==== TEKSTFRAGMENT

BA201 adaptief immuunsysteem

19 belangrijke vragen over BA201 adaptief immuunsysteem

Aangeboren vs adaptief immuunsysteem a)Bij welk deel van het immuunsysteem horen onderstaande stellingen? Zet de nummers in de juiste kolom.
(Hoofdstuk 1, Abbas et al.)

1.Antilichamen vormen hier een onderdeel van
2.Reageert meteen op pathogenen
3.Complement vormt hier een onderdeel van
4.Herkent een grote variatie aan antigenen
5.Reageert in principe niet op lichaamseigen moleculen
6.Herkent een beperkte variatie van pathogene of schade-gerelateerde moleculaire patronen
7.Maakt een geheugen aan
8.Reageert pas na een paar dagen op pathogenen

Aangeboren immuunsysteem: 2, 3, 5, 6
Adaptief immuunsysteem: 1, 3, 4, 5, 7, 8

Geef voor elk celtype in onderstaande figuur aan bij welk deel van het immuunsysteem ze horen.

========
==== FRAGMENTEN UIT GEGEVENS

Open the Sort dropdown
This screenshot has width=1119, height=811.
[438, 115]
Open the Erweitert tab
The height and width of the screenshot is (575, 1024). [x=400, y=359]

========
==== FRAGMENTEN UIT GEGEVENS

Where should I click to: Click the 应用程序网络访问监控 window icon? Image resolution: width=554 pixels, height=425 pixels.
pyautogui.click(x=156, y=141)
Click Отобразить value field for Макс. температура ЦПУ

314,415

========

- _OPDRACHTEN EN OEFENINGEN_
A - Welke nummers staan in de tekst over het adaptief immuunsysteem bij het aangeboren immuunsysteem?
B - Hervat de tekst over het adaptief immuunsysteem na de laatste zin.

- _VERWACHTE RESULTATEN_
A - 2, 3, 5 en 6

B -
(Hoofdstuk 2, Abbas et al.)

Niet selectief: Neutrofiel, macrofaag, monocyt, dendritische cel, mest cel, natural killer cellen, basophil, eosinophil 
Selectief: B cellen, T cellen, natural killer cellen, mest cellen, eosinophil, basophil, dendritische cel

Dendritische cel vormt de linkt van niet selectief naar selectief. Macrofagen kunnen geactiveerd worden door T helper cellen om fagocytose plaats te laten vinden.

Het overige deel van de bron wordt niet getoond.